======== Records for this task ========
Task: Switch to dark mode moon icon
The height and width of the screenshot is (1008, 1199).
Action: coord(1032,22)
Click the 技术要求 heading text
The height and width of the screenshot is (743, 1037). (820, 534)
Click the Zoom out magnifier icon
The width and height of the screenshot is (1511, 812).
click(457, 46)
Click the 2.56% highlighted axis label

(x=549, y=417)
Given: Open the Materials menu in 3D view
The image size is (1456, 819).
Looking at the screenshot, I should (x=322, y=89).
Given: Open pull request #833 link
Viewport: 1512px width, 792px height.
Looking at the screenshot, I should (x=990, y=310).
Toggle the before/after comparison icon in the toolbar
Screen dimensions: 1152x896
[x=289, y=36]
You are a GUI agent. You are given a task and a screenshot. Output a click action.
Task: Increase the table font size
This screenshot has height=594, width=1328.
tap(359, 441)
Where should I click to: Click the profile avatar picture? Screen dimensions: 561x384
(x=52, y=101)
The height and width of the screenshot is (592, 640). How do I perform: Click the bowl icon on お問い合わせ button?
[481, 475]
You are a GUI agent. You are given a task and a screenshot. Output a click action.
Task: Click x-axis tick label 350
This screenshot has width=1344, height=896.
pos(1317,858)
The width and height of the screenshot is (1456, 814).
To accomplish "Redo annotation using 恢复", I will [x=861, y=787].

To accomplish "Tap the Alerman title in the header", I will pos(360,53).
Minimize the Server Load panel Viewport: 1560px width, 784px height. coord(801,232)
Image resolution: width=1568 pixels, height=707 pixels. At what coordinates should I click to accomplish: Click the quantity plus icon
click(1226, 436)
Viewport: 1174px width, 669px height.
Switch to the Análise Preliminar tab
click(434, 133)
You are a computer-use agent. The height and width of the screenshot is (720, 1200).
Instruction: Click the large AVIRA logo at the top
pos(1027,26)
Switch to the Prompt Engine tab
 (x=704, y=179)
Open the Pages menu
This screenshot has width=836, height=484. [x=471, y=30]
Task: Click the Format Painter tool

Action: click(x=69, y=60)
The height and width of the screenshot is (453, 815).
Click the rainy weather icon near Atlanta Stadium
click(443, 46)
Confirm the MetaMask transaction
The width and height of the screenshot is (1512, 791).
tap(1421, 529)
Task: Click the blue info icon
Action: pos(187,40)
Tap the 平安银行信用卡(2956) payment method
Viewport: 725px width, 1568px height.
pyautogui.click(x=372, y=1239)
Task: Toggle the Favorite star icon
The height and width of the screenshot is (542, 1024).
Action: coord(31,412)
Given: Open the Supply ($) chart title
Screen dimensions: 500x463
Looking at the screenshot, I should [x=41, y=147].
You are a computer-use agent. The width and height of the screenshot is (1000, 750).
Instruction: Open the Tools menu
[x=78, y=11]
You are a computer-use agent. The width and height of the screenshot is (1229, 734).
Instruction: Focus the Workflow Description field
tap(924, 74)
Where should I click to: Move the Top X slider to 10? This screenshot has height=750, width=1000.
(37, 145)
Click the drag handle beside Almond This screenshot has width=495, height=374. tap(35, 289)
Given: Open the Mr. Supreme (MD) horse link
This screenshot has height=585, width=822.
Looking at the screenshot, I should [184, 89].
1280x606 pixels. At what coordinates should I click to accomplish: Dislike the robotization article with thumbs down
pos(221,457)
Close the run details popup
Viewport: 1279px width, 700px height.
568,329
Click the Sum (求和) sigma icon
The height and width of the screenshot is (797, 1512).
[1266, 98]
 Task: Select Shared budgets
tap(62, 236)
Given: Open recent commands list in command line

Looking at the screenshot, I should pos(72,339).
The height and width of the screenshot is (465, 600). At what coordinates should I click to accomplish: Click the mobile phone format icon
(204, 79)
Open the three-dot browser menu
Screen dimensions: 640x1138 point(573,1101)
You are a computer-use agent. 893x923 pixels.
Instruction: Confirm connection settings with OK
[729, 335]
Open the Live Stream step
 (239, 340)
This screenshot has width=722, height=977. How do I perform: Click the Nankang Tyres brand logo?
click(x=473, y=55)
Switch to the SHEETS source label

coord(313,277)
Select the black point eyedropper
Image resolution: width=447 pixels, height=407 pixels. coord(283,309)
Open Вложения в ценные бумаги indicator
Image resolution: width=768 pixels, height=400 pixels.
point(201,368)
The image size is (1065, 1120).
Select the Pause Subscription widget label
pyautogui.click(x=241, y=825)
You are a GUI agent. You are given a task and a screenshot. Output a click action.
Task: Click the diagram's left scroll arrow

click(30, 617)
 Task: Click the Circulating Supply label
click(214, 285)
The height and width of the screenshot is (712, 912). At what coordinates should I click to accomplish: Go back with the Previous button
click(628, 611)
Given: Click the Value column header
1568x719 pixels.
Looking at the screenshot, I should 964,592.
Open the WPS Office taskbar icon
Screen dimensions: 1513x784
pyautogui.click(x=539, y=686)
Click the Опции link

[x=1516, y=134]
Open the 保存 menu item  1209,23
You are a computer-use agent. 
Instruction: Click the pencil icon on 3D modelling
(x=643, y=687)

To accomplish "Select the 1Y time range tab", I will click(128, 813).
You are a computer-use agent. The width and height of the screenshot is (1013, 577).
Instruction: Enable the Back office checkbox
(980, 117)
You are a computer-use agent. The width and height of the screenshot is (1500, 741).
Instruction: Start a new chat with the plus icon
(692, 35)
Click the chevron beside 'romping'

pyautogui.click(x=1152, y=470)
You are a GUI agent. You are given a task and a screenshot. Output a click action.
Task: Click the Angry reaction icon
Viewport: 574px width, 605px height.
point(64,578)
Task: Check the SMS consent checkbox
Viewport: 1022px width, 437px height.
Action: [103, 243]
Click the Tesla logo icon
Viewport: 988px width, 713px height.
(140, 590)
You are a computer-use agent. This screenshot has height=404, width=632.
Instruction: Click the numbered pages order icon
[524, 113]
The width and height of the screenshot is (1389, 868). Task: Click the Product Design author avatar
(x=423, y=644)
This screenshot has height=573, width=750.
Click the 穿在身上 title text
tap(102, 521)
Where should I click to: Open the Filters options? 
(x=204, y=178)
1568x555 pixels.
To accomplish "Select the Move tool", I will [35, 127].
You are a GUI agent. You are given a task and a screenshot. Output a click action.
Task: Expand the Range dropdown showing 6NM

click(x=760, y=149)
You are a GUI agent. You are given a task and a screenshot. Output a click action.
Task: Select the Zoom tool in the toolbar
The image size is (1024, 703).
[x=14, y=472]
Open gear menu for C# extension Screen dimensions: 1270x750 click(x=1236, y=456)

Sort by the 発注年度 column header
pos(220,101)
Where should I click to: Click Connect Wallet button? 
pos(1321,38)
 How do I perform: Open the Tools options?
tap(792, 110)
========
Copy every one of the entries above line for line, changing nothing.

Completed exercise
Task: Switch to dark mode moon icon
The height and width of the screenshot is (1008, 1199).
Action: coord(1032,22)
Click the 技术要求 heading text
The height and width of the screenshot is (743, 1037). (820, 534)
Click the Zoom out magnifier icon
The width and height of the screenshot is (1511, 812).
click(457, 46)
Click the 2.56% highlighted axis label

(x=549, y=417)
Given: Open the Materials menu in 3D view
The image size is (1456, 819).
Looking at the screenshot, I should (x=322, y=89).
Given: Open pull request #833 link
Viewport: 1512px width, 792px height.
Looking at the screenshot, I should (x=990, y=310).
Toggle the before/after comparison icon in the toolbar
Screen dimensions: 1152x896
[x=289, y=36]
You are a GUI agent. You are given a task and a screenshot. Output a click action.
Task: Increase the table font size
This screenshot has height=594, width=1328.
tap(359, 441)
Where should I click to: Click the profile avatar picture? Screen dimensions: 561x384
(x=52, y=101)
The height and width of the screenshot is (592, 640). How do I perform: Click the bowl icon on お問い合わせ button?
[481, 475]
You are a GUI agent. You are given a task and a screenshot. Output a click action.
Task: Click x-axis tick label 350
This screenshot has width=1344, height=896.
pos(1317,858)
The width and height of the screenshot is (1456, 814).
To accomplish "Redo annotation using 恢复", I will [x=861, y=787].

To accomplish "Tap the Alerman title in the header", I will pos(360,53).
Minimize the Server Load panel Viewport: 1560px width, 784px height. coord(801,232)
Image resolution: width=1568 pixels, height=707 pixels. At what coordinates should I click to accomplish: Click the quantity plus icon
click(1226, 436)
Viewport: 1174px width, 669px height.
Switch to the Análise Preliminar tab
click(434, 133)
You are a computer-use agent. The height and width of the screenshot is (720, 1200).
Instruction: Click the large AVIRA logo at the top
pos(1027,26)
Switch to the Prompt Engine tab
 (x=704, y=179)
Open the Pages menu
This screenshot has width=836, height=484. [x=471, y=30]
Task: Click the Format Painter tool

Action: click(x=69, y=60)
The height and width of the screenshot is (453, 815).
Click the rainy weather icon near Atlanta Stadium
click(443, 46)
Confirm the MetaMask transaction
The width and height of the screenshot is (1512, 791).
tap(1421, 529)
Task: Click the blue info icon
Action: pos(187,40)
Tap the 平安银行信用卡(2956) payment method
Viewport: 725px width, 1568px height.
pyautogui.click(x=372, y=1239)
Task: Toggle the Favorite star icon
The height and width of the screenshot is (542, 1024).
Action: coord(31,412)
Given: Open the Supply ($) chart title
Screen dimensions: 500x463
Looking at the screenshot, I should [x=41, y=147].
You are a computer-use agent. The width and height of the screenshot is (1000, 750).
Instruction: Open the Tools menu
[x=78, y=11]
You are a computer-use agent. The width and height of the screenshot is (1229, 734).
Instruction: Focus the Workflow Description field
tap(924, 74)
Where should I click to: Move the Top X slider to 10? This screenshot has height=750, width=1000.
(37, 145)
Click the drag handle beside Almond This screenshot has width=495, height=374. tap(35, 289)
Given: Open the Mr. Supreme (MD) horse link
This screenshot has height=585, width=822.
Looking at the screenshot, I should [184, 89].
1280x606 pixels. At what coordinates should I click to accomplish: Dislike the robotization article with thumbs down
pos(221,457)
Close the run details popup
Viewport: 1279px width, 700px height.
568,329
Click the Sum (求和) sigma icon
The height and width of the screenshot is (797, 1512).
[1266, 98]
 Task: Select Shared budgets
tap(62, 236)
Given: Open recent commands list in command line

Looking at the screenshot, I should pos(72,339).
The height and width of the screenshot is (465, 600). At what coordinates should I click to accomplish: Click the mobile phone format icon
(204, 79)
Open the three-dot browser menu
Screen dimensions: 640x1138 point(573,1101)
You are a computer-use agent. 893x923 pixels.
Instruction: Confirm connection settings with OK
[729, 335]
Open the Live Stream step
 (239, 340)
This screenshot has width=722, height=977. How do I perform: Click the Nankang Tyres brand logo?
click(x=473, y=55)
Switch to the SHEETS source label

coord(313,277)
Select the black point eyedropper
Image resolution: width=447 pixels, height=407 pixels. coord(283,309)
Open Вложения в ценные бумаги indicator
Image resolution: width=768 pixels, height=400 pixels.
point(201,368)
The image size is (1065, 1120).
Select the Pause Subscription widget label
pyautogui.click(x=241, y=825)
You are a GUI agent. You are given a task and a screenshot. Output a click action.
Task: Click the diagram's left scroll arrow

click(30, 617)
 Task: Click the Circulating Supply label
click(214, 285)
The height and width of the screenshot is (712, 912). At what coordinates should I click to accomplish: Go back with the Previous button
click(628, 611)
Given: Click the Value column header
1568x719 pixels.
Looking at the screenshot, I should 964,592.
Open the WPS Office taskbar icon
Screen dimensions: 1513x784
pyautogui.click(x=539, y=686)
Click the Опции link

[x=1516, y=134]
Open the 保存 menu item  1209,23
You are a computer-use agent. 
Instruction: Click the pencil icon on 3D modelling
(x=643, y=687)

To accomplish "Select the 1Y time range tab", I will click(128, 813).
You are a computer-use agent. The width and height of the screenshot is (1013, 577).
Instruction: Enable the Back office checkbox
(980, 117)
You are a computer-use agent. The width and height of the screenshot is (1500, 741).
Instruction: Start a new chat with the plus icon
(692, 35)
Click the chevron beside 'romping'

pyautogui.click(x=1152, y=470)
You are a GUI agent. You are given a task and a screenshot. Output a click action.
Task: Click the Angry reaction icon
Viewport: 574px width, 605px height.
point(64,578)
Task: Check the SMS consent checkbox
Viewport: 1022px width, 437px height.
Action: [103, 243]
Click the Tesla logo icon
Viewport: 988px width, 713px height.
(140, 590)
You are a computer-use agent. This screenshot has height=404, width=632.
Instruction: Click the numbered pages order icon
[524, 113]
The width and height of the screenshot is (1389, 868). Task: Click the Product Design author avatar
(x=423, y=644)
This screenshot has height=573, width=750.
Click the 穿在身上 title text
tap(102, 521)
Where should I click to: Open the Filters options? 
(x=204, y=178)
1568x555 pixels.
To accomplish "Select the Move tool", I will [35, 127].
You are a GUI agent. You are given a task and a screenshot. Output a click action.
Task: Expand the Range dropdown showing 6NM

click(x=760, y=149)
You are a GUI agent. You are given a task and a screenshot. Output a click action.
Task: Select the Zoom tool in the toolbar
The image size is (1024, 703).
[x=14, y=472]
Open gear menu for C# extension Screen dimensions: 1270x750 click(x=1236, y=456)

Sort by the 発注年度 column header
pos(220,101)
Where should I click to: Click Connect Wallet button? 
pos(1321,38)
 How do I perform: Open the Tools options?
tap(792, 110)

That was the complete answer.